The Butterfly Suite and the sign Mike made for them.

Mike and I

After 12 years, two houses, 1 wedding and countless drama in between, Mike and I were happy and solid in our relationship. But losing James has strengthed us as a couple. I've seen a new sensitive and open side to Michael (read more about that here) and now we talk about everything, no matter how hard. James has bought his Mummy and Daddy close together, ready to be awesome parents to his future siblings.

Bravery

Mike is scared of needles, but he wanted to get a tattoo in memoriam of his boy, so he did. A beautiful bear with the Ursa Minor constellation on his belly (where we've bought a star dedicated to James) and I will today, have a go at doing Instagram stories -something I keep putting off! We are being brave, because we've been through so much, we now feel like warriors.

Mikes tattoo

Appreciation

I've always been a glass half full kind of girl, this natural optimism was rocked when we lost James, my glass just felt empty. As the weeks have gone by, I've started to feel more like my old self. Of course, I'll never be the same, but my love for life has begun to return and I now appreciate Mike, my family, friends, my home and even my questionable health much more.

Less Stress

We all have stressful lives, there is always a to-do list on the go, another commitment to add to the diary and a bill to pay, but now that, in my opinion, I have experienced one of the worst things a human can go through, I am a lot less stressed. I take all the small irritants of life with a pinch of optimistic salt. James has saved me from a lifetime of worrying over the small stuff.

New Friends

I have a lot of wonderful friends and didn't need any more but in my grief, I sought out to meet and read about those who could completely understand what child loss feels like and those that could guide me through this hard and painful road.

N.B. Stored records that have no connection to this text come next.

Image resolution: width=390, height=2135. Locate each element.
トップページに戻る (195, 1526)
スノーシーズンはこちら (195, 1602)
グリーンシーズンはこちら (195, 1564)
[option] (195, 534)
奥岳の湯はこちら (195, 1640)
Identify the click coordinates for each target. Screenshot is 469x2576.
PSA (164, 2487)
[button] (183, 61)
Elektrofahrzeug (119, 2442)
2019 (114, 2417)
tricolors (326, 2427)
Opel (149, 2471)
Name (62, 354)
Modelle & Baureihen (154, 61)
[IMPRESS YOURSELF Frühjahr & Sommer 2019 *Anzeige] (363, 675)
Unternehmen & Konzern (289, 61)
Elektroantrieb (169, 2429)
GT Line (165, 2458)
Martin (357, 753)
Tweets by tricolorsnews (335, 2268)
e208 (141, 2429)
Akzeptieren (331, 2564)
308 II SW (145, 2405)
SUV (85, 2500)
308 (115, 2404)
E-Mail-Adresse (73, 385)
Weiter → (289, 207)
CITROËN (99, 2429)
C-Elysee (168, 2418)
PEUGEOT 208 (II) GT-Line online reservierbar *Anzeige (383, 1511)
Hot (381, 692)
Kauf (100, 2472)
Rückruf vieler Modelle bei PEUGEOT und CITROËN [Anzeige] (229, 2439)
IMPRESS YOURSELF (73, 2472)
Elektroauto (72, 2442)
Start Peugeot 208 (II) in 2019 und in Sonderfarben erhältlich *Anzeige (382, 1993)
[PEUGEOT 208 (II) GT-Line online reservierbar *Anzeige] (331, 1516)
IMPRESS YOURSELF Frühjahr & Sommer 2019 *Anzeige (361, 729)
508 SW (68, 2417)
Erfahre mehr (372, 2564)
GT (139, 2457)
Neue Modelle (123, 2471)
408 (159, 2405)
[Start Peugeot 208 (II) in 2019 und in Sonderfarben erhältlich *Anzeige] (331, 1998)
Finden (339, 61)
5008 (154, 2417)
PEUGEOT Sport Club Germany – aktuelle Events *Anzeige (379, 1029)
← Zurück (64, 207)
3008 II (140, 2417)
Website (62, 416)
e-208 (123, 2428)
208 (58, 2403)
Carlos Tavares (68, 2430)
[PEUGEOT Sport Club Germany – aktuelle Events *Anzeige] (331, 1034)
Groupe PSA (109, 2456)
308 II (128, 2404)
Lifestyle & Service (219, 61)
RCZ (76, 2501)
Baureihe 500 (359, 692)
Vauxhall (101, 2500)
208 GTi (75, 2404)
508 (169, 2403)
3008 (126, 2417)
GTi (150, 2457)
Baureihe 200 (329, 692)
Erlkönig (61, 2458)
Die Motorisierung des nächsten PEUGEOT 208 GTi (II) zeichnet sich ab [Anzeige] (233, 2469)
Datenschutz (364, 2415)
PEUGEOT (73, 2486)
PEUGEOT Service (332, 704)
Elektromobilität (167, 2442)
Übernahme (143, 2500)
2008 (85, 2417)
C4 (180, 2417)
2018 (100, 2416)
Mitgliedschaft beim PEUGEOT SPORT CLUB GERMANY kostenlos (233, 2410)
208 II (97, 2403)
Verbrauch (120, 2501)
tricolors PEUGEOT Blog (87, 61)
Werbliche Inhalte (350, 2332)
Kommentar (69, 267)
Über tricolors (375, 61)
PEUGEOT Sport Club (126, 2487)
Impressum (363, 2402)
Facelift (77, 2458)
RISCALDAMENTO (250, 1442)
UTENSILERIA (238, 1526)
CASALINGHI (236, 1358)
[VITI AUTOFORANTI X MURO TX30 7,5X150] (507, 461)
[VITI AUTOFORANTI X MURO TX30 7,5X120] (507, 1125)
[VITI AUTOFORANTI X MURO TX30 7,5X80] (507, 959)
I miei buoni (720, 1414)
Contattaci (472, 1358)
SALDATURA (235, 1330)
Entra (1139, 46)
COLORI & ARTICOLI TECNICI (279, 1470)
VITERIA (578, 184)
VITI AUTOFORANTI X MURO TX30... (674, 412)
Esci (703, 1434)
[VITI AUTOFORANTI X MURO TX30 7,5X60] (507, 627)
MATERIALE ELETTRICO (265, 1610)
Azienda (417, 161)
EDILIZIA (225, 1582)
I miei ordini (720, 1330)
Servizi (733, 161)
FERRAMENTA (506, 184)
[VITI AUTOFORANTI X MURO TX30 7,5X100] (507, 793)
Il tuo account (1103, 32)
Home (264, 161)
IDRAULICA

If you want to follow any inspirational or kick arse bereaved parents here are are few;















______________________________

Even though we would give anything to have James back, celebrating his health and happy entry into the world today, I have to give thanks for the things James has achieved and given us. Whenever and however a woman gives birth, she is changed whether it has a good or bad outcome. No doubt James' passing will continue to teach Mike and I hard lessons, but I am proud of our boy - our first born and true love but I'm also proud of us.